Vacancy Rate is Not the Best Gauge of a Market’s Health
Vacancy rate is cited in the article as one of the main metrics used to determine the ranking of “sickest housing market”. Unfortunately no one uses vacancy rate to measure housing and for good reason. Nationally recognized real estate speaker Steve Harney explains:
NO study I have seen has established vacancy rates as a useful way to determine the strength of a housing market.
Calculated Risk, a well respected financial blogger often quoted in the Wall Street Journal, said this about the Census report used by the authors of the original article:
“This report is commonly used by analysts to estimate the excess vacant supply for housing, but it doesn’t appear to be useful for that purpose.”
Tom Lawler the housing economist said this about the Census’ latest vacancy report:
“[They] have consistently overstated overall US housing vacancy rates, and consistently understated the number of US households – mainly ‘missing’ millions of renter households – for over a decade.”
That is why NO ONE uses vacancy rates as a major component in determining strength of market. The authors’ methodology is flawed.
In addition, Tucson is a market with many “snowbirds” who only make Tucson their home a few months out of the year in vacation properties – which means we probably have a higher homeowner vacancy rate than many other cities.
Where is the Sales Data?
“It also means that there is comparatively little demand for the purchase of new or existing homes.”
“Since then, demand is so low that median home prices have dropped 18% in the past year and 33% since 2008.’
This report assumes that a drop in median price means there is no demand. This is a flawed assumption. Here are a few observations:
1) Demand is not down, it is up
If the authors of the report had cared to do thorough research they would have found that the number of closed residential sales in Tucson is up in 2011 vs 2010.
From January – July 2011 Tucson saw 7,615 closed residential sales. Up 12% from 2010 with 6,789 sales in the same time period. In addition, properties under contract in 2011 YTD was 9,704, up 19% from 2010 with 8,176.

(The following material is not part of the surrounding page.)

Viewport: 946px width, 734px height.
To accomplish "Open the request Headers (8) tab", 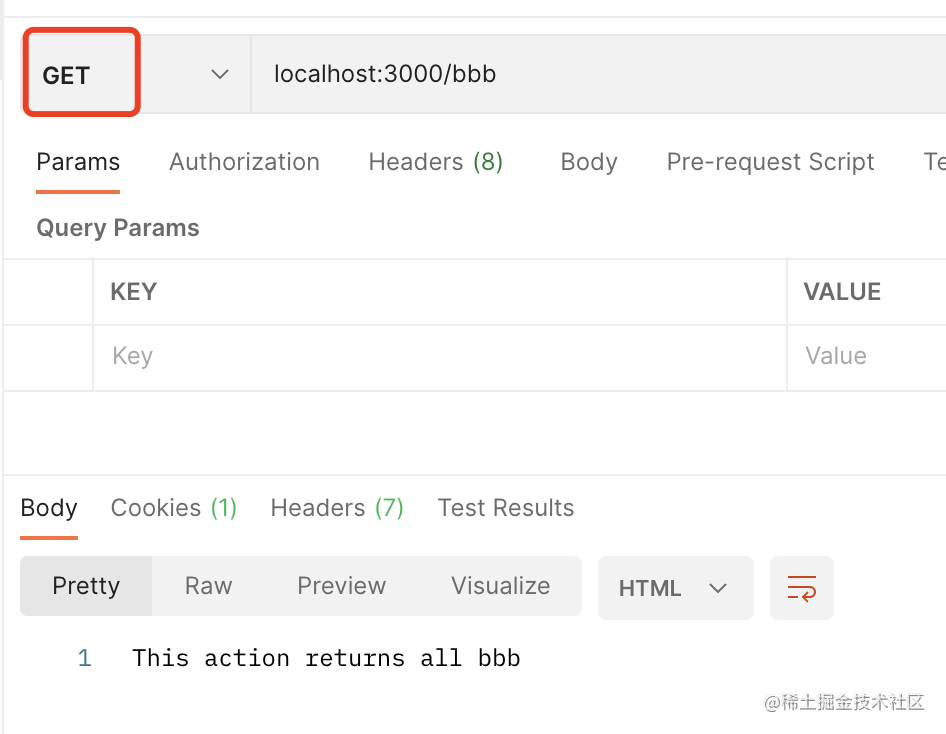I will click(x=435, y=162).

Based on July MLS data, Tucson has roughly 5 months supply of inventory. This means it would take 5 months to sell the existing, listed inventory at the current pace of closed sales. 5-6 months of inventory is widely accepted as a “balanced” supply to demand ratio.
In a report released by Inman News recently, Tucson was ranked #4 in the country as “The Ten Best Markets For Real Estate Investors”.
And remember, in the first half of 2010 we were under the influence of a federal home buyer tax credit stimulus. So even without a stimulus in 2011 sales are still up. Still sounds like Tucson is the sickest market in the country? Surely it does not. Many areas of the country are experiencing lower sales rates than in 2010, but not here in Tucson.
2) Median price is being driven by distressed sales
Distressed sales (REOs and Short Sales) made up 52% of all residential sales January – June 2011 based on Tucson MLS data. These types of sales typically have lower sales prices, which drag down the overall median price.
Read more about the impact distressed properties have on pricing.
3) Foreclosure Rate is Slowing
The number of Notice of Trustee Sale filings in Pima County (where Tucson is located) are slowing, in fact they are at the lowest rates in the last 40 months as reported by the Arizona Daily Star. Read the article here.
I don’t see how having an unemployment rate of 7.8% in Tucson makes us the sickest housing market in the country. Last time I checked Tucson unemployment was below the national average.
Of course there are light headwinds in the Tucson housing market, however the issues are not that dissimilar than other markets. The reality is that right now there is a strong and increasing buyer demand for property, especially given increased affordability. Plus Tucson and Arizona continue to be a sought after destination.
I’d say we have more of a head cold and are drinking our soup, not terminally ill. In fact, we are already feeling better.